■ Assignment ■
Your copy should match the listing below exactly, except that it holds no images.

---------- Records for the task

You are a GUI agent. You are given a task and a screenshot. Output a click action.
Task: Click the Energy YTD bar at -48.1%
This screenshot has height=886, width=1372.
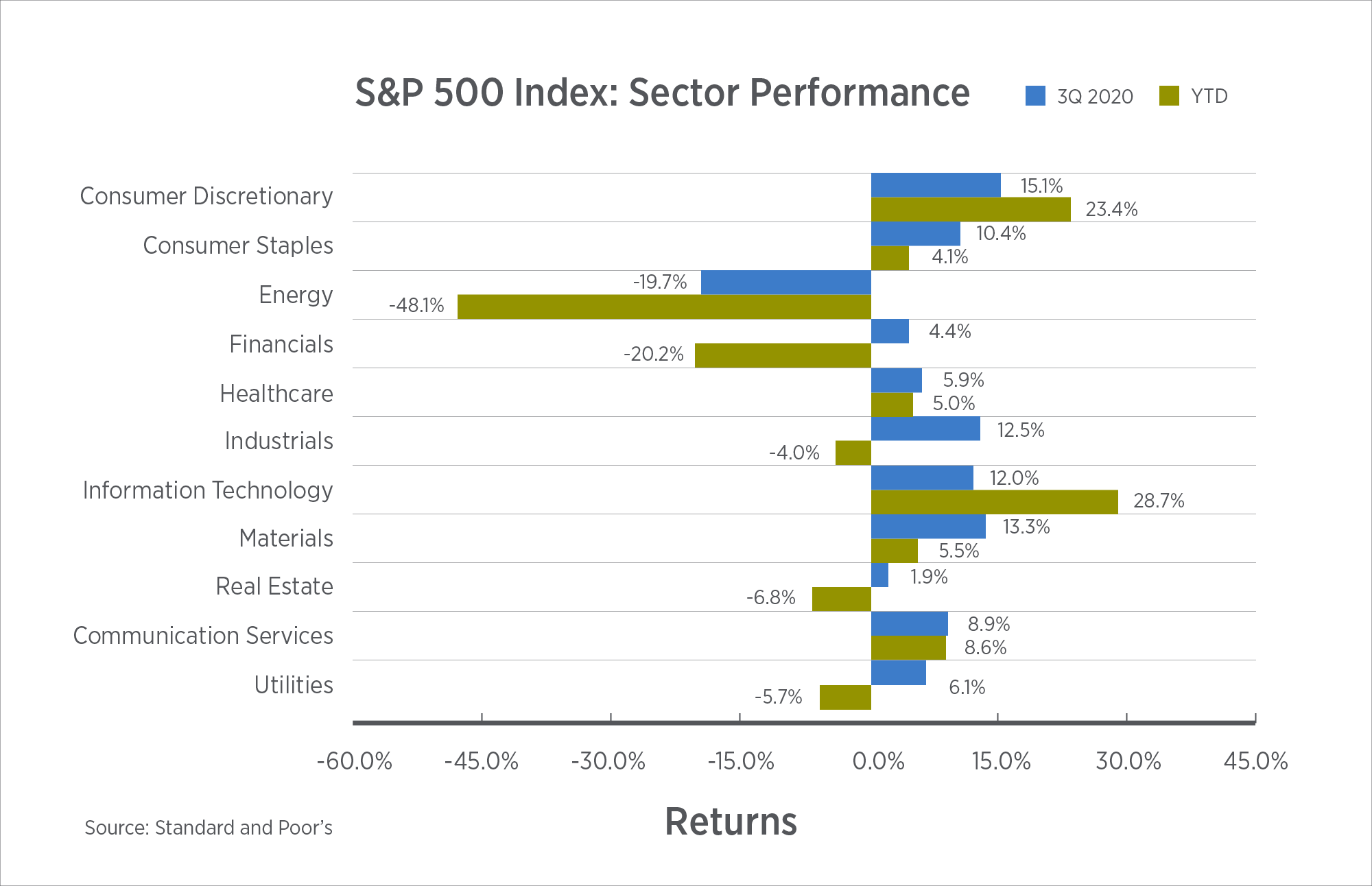coord(664,307)
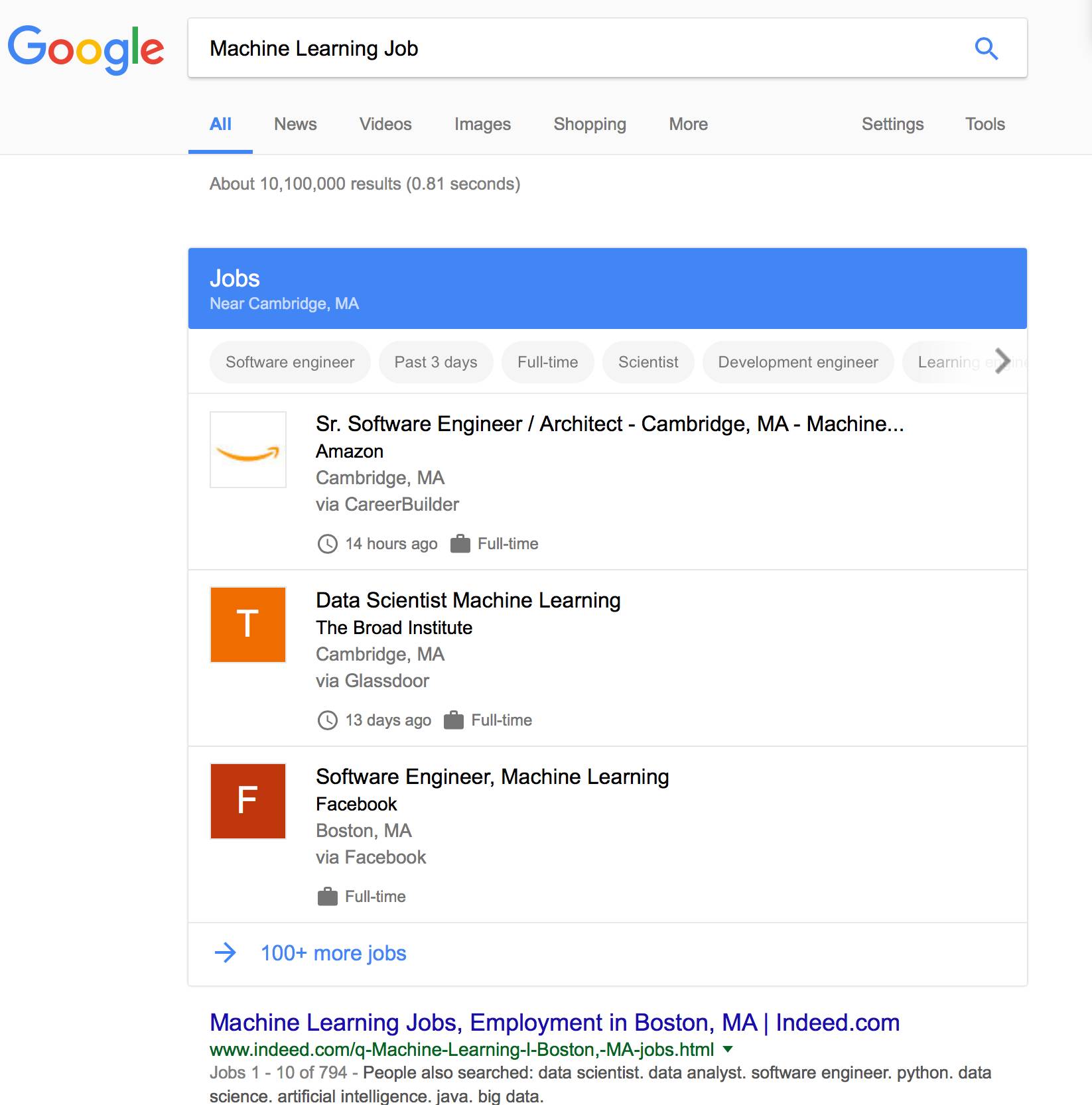Toggle the Software engineer filter chip
Viewport: 1092px width, 1105px height.
tap(290, 362)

--------------------

■ Task response ■
You are a GUI agent. You are given a task and a screenshot. Output a click action.
Task: Click the Energy YTD bar at -48.1%
This screenshot has height=886, width=1372.
coord(664,307)
Toggle the Software engineer filter chip
Viewport: 1092px width, 1105px height.
tap(290, 362)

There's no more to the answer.